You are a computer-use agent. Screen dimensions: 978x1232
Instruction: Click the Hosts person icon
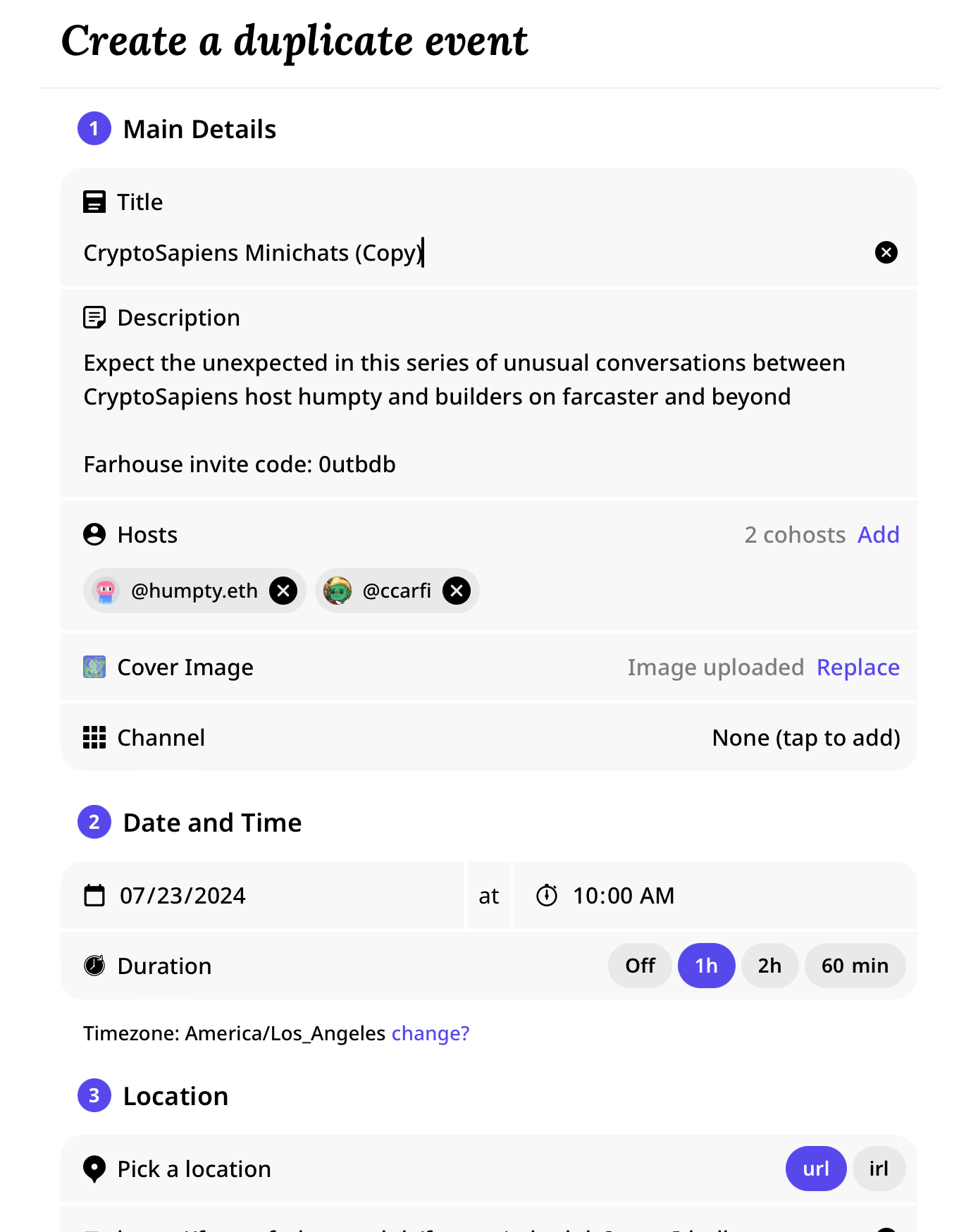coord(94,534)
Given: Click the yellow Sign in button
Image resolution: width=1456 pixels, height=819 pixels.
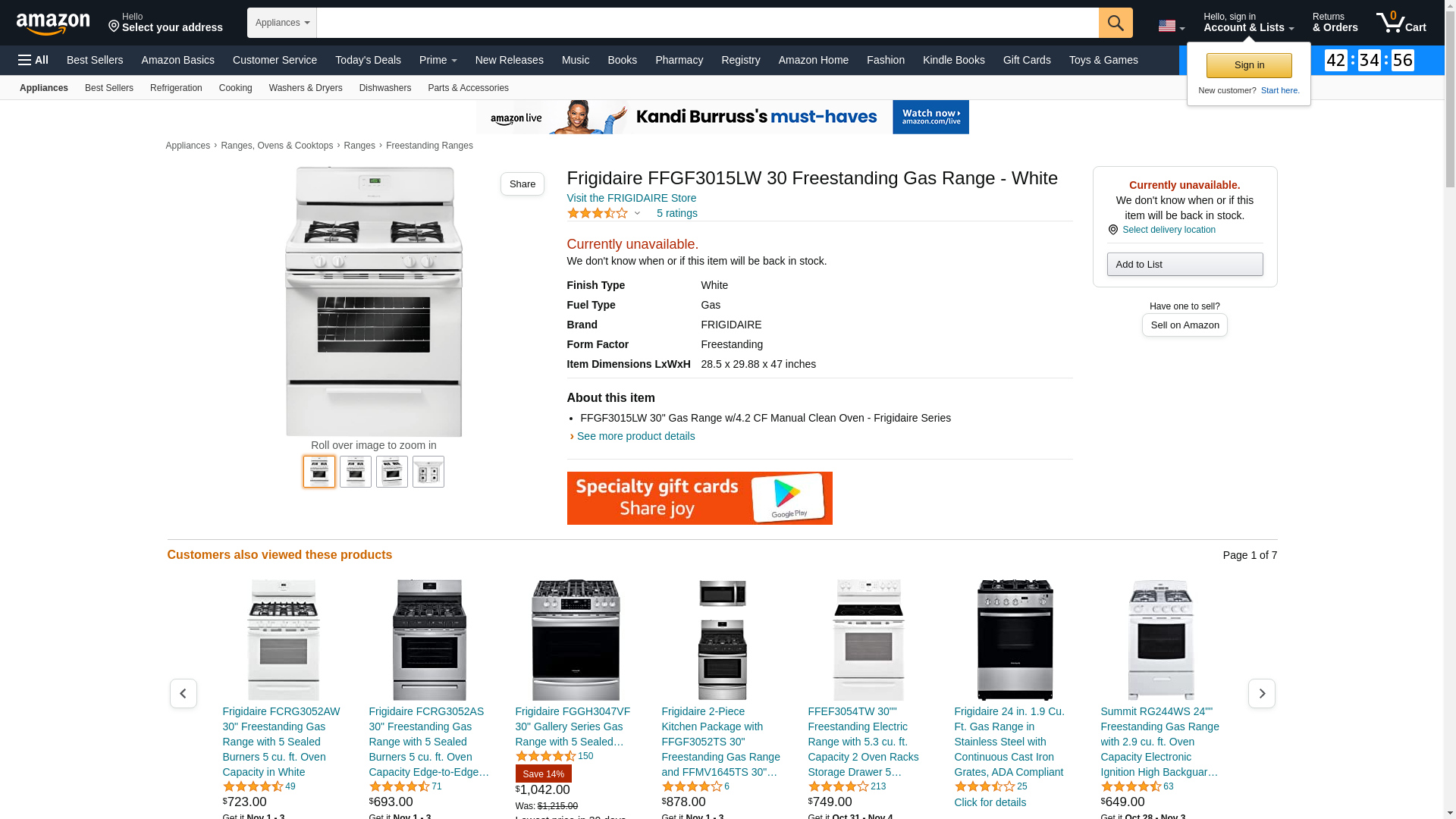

======

What you need to do → Give the records again exactly, minus the pictures.

Response →
You are a computer-use agent. Screen dimensions: 978x1232
Instruction: Click the Hosts person icon
coord(94,534)
Given: Click the yellow Sign in button
Image resolution: width=1456 pixels, height=819 pixels.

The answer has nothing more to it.